Riley died Thursday at the University Hospital of the West Indies at age 65. He had been in a coma since being shot in the head by a gunman at his St Andrew home in November.

 Deejay Sister Charmaine was a teenager in the mid-1980s when Riley helped catapult her to stardom.

"It was Johnny P and Tuffist who took me to meet Mr Riley by his record store at Chancery Street. He was one of the best producers out of Jamaica.

Everything he touched became a hit," Charmaine recalled during a telephone interview last Friday with the Observer from her New York City home last Friday.

Riley produced Charmaine's first hit, the X-rated Glammity. He also produced some of her other big songs such as Granny Advice (which was sampled by dancehall artiste Timerblee in Bubble Like Soup); We Have The Body and Man Look Nice.

Sister Nancy ruled the dancehall with One Two and Bam Bam, both of which were produced by Riley. She was the first female artiste for Riley's Techniques label.

She described their relationship as good in the beginning but said things eventually deteriorated.

"He was a good person and he did look out for me," said Sister Nancy, who works as an accountant at a New Jersey bank.
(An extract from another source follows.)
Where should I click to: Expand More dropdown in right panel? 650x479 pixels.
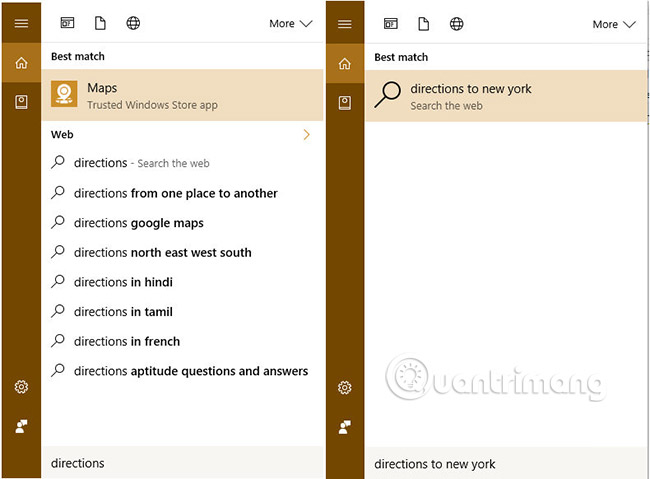point(613,24)
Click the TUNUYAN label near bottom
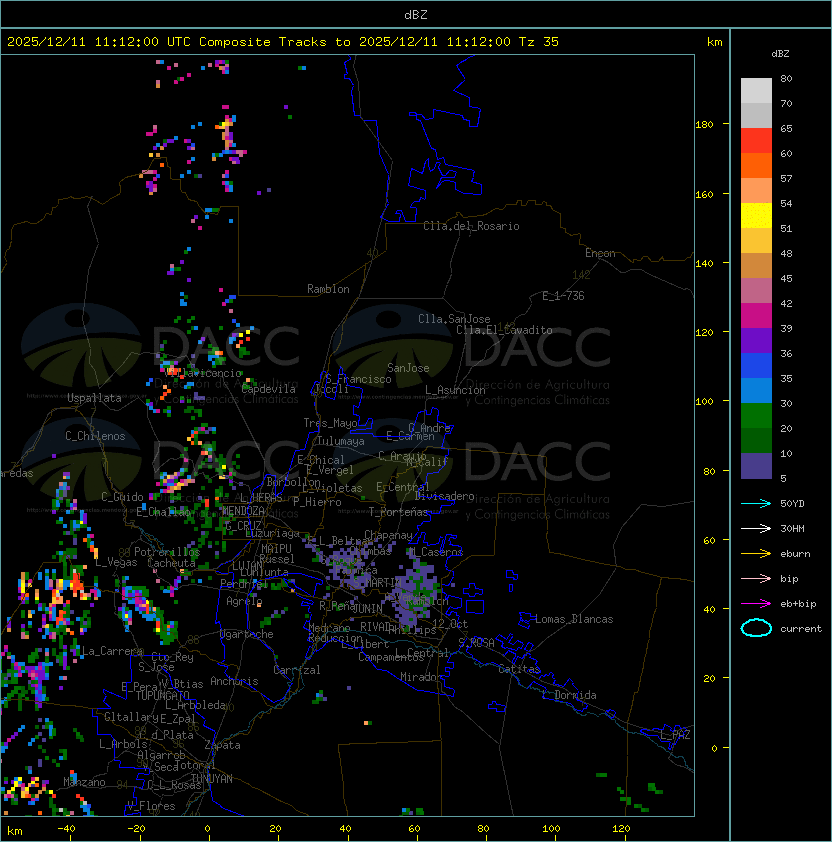 tap(212, 778)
She met Riley while she was honing her skills on the Stereophonic sound system in the late 1970s.

"It was General Echo and Hugh Hugh Madoo who brought me to Mr Riley while he had his shop downtown. I really admired how he took recording serious," she recalled. "You couldn't go into his studio and do any foolishness."

She said she last saw the producer in 2005 at an event at the Mas Camp in New Kingston.
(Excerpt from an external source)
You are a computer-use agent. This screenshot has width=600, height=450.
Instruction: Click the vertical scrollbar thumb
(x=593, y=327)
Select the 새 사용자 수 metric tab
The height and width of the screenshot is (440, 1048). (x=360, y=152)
"He told me he wasn't well and I told him to take care of himself," said Nancy.

Another Riley protégé is Junie Ranks, now based in New York City.

"Mr Riley was one of the best producers that I worked with," she declared.

"From the first day I stepped into his studio I didn't know I could really do this music thing. But he made me who I am," she continued.

She remembered Riley as a perfectionist who made sure he put out the best product possible. "When Sanchez recorded Loneliness he was off key and Mr Riley made sure the finished product was on key before he put it out."

Riley produced Junie's 1983 debut single Counteraction as well as Gimme Di Money, Cry Fi Mi Boops (her response to Super Cat's Boops) and Shirley Duppy.

Lady G was not a member of the Techniques camp but it was Riley who produced one of her biggest hits, Legal Rights with Papa San.

She recalled her time working with Riley.

"Mr Riley was a musical genius, I met him through Junie Ranks in 1988," Lady G told the Observer. "I followed her down to Mr Riley's record shop and he asked me to come to the studio later that evening," she added.

"He said he had something for me to do and when I went to the studio I saw Hopeton James and we recorded Samfie Lover which became a hit for us."

Winston Riley hailed from west Kingston and was a founding member of the famous Techniques harmony group which recorded at producer Arthur 'Duke' Reid's Treasure Isle label.

He was best known as a producer of countless hit songs. Two of his biggest hits were Dave Barker and Ansell Collins' Double Barrel which made the British national charts in 1971, and the much-sampled Stalag 'riddim' which was done in 1974.